Sarahah harvests your phone contacts for no good reason


Sarahah, the anonymous feedback app that’s been going viral for the past couple weeks, isn’t quite as private as it sounds: it turns out, the app uploads users’ phone contacts to the company’s servers, seemingly for no good reason. The behavior was spotted by security analyst Zachary Julian and first reported by The Intercept.

The app doesn’t entirely hide this behavior. On both iOS and Android, Sarahah asks for permission to access each user’s phone contacts — and even if you say no, you can continue to use the app.

The app doesn’t seem to be using the data at all

But users who do grant access to their contacts list probably expect it to add some sort of functionality to the app. And as of now, it doesn’t. There’s no friends list inside the app. And while there’s a search feature, you can’t look people up by phone number.

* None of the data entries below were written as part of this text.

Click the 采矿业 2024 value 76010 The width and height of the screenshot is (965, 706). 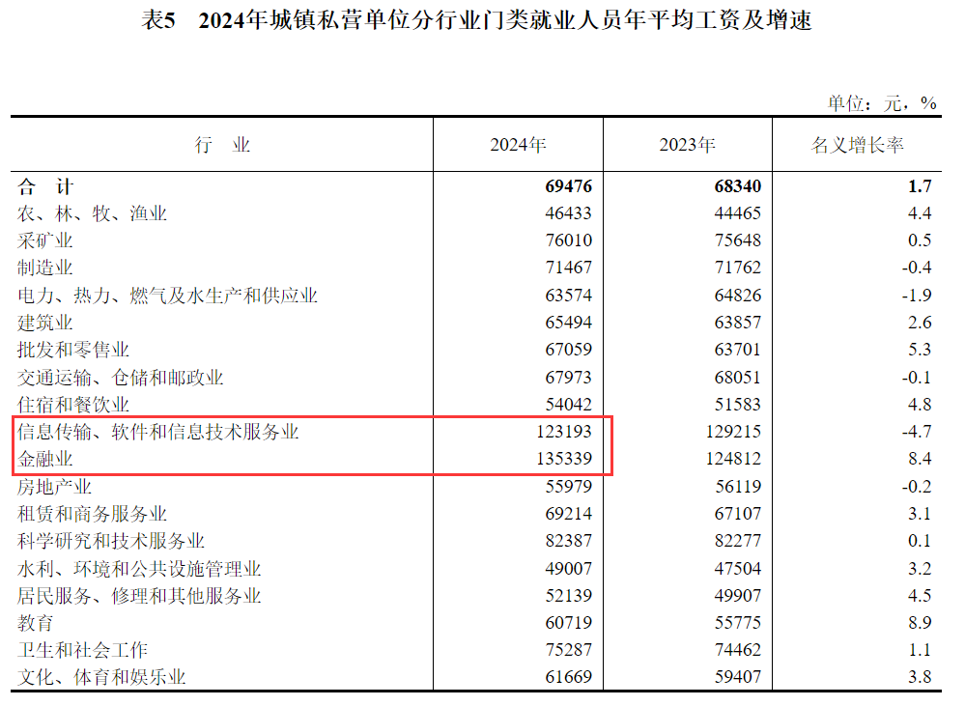pos(568,240)
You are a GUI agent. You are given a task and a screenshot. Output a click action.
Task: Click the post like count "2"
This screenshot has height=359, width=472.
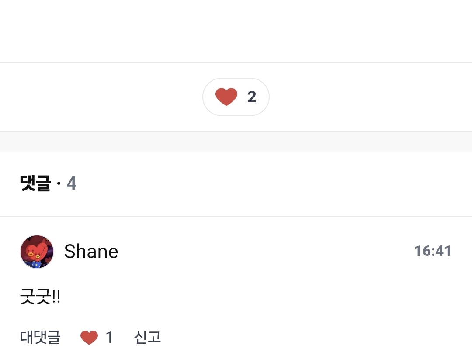pos(252,97)
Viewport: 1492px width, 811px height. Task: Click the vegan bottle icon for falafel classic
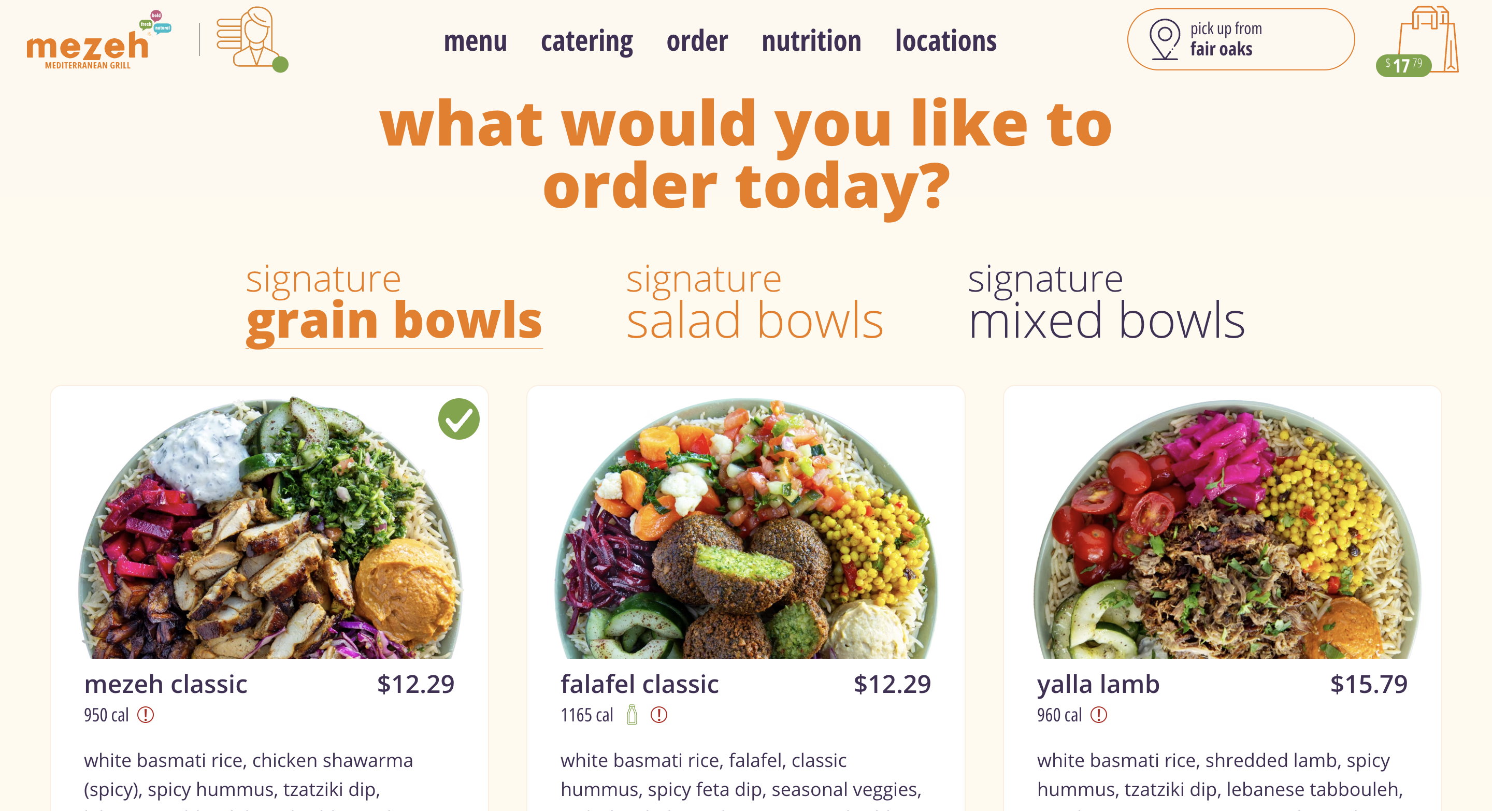tap(632, 715)
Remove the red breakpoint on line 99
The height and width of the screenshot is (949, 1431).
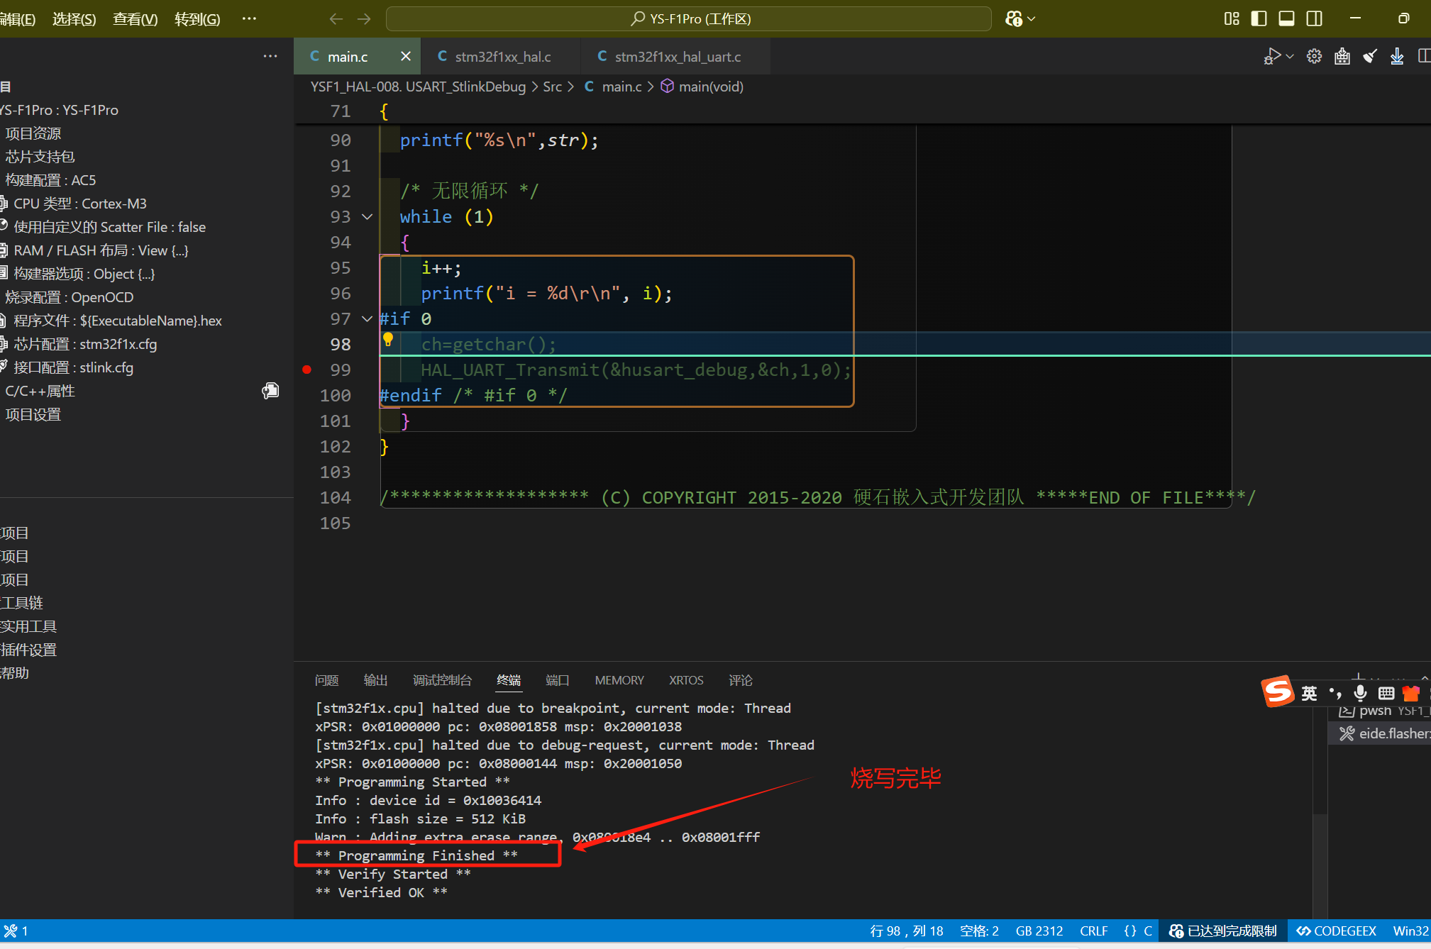point(306,370)
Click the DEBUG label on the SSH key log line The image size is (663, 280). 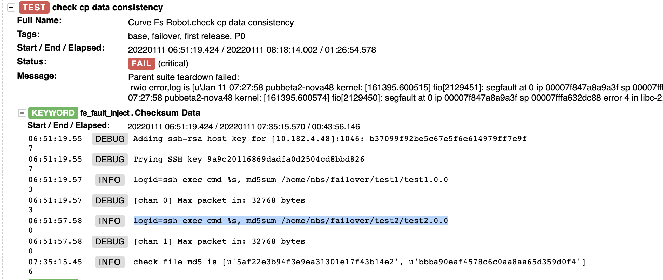pyautogui.click(x=109, y=159)
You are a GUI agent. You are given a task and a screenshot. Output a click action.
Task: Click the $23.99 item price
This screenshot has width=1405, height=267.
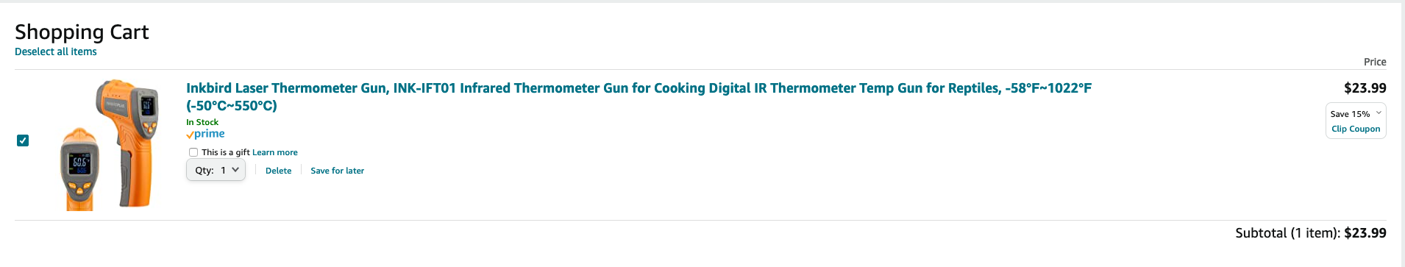[x=1365, y=88]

Nor is there a section, like in Instagram, to show which of your contacts are already using the service.

Julian discovered the behavior by using monitoring software to see what data Sarahah was sending and receiving from his Android phone. Among those was “all of your email and phone contacts;” the same, he later determined, occurs on iOS as well. Sarahah has yet to respond to a request for comment.

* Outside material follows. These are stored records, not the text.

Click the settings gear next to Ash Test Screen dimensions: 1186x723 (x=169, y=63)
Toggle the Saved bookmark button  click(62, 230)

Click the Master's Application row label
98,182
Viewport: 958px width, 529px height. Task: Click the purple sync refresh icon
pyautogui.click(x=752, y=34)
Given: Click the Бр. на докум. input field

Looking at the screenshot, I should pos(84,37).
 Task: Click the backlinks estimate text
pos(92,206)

Uploading contact lists is not all that uncommon of a behavior and is often used in legitimately helpful ways. But it’s something that apps really shouldn’t do unless users are getting something out of it. And either way, people tend to be pretty unhappy when their personal data gets used in ways they weren’t made aware of.

Earlier this year, users of the service Unroll.me grew upset when it was reported that the company sold their data to Uber. While this kind of activity is often covered in an app’s terms of service, that certainly doesn’t mean most users are going to be aware of it.

It’s not clear what, if anything Sarahah is doing with the data it collects. But either way, that information seems to be needlessly sitting around on the server of a company that doesn’t truly need it.